Imagine the U.S. signs a deal with China. Now imagine Chinese-backed armed proxies sitting just across the Mexican border with 150,000 rockets pointed at El Paso. Then buried in the agreement is a clause that protects those proxies. Would any American president sell that as a win?

The analogy is deliberately blunt, and that is precisely its value. It strips away the procedural language of nonproliferation diplomacy and forces the question that Jerusalem has been asking Washington for weeks: what exactly has been agreed to, and what has been quietly left on the table?

As Jay has consistently argued, a deal that reduces Iran's enrichment capacity by 30 percent while leaving Hezbollah's arsenal intact and its positions in southern Lebanon untouched does not reduce the threat to Israel.
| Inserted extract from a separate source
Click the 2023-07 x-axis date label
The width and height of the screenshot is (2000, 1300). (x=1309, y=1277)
It reframes it. Iran receives sanctions relief, international rehabilitation, and breathing room for its nuclear program. Israel receives a piece of paper and a proxy army on its northern border that is now harder to confront, because any military action against Hezbollah could be characterized as violating the spirit of a freshly signed accord.

The sequencing trap

The sequencing problem, which Jay has flagged repeatedly in his real-time coverage of the nuclear talks, is the sharpest edge of this issue. Iran will have every incentive after a deal to claim that Hezbollah is a sovereign Lebanese matter outside the agreement's scope, beyond the reach of any U.S. pressure mechanism embedded in the text. Israel has watched this playbook run before. The demand from Jerusalem is not that Washington abandon diplomacy. It is that any agreement which does not defang the Iranian weapons infrastructure on Israel's borders is, in effect, trading Israeli security for American diplomatic convenience.
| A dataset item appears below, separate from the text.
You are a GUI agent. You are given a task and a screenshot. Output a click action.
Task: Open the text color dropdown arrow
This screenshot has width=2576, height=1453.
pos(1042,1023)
Jay's reach matters here. His work is regularly followed by reporters at Bloomberg, Reuters, CNN, Fox News, and the New York Post, and has been cited at the highest echelons of government. When he frames the Hezbollah question not as a regional complication but as the central test of whether any Iran deal is worth the paper it is printed on, that framing travels far and fast.

"The threat has not been resolved. It has been frozen in place, legitimized by the agreement's silence, and made harder to confront."

Jay  ·  OSINT613

The bottom line, as Jay sees it: a deal that leaves 150,000 rockets pointed at Israeli cities is not a diplomatic achievement. It is a deferred crisis with a signature on it.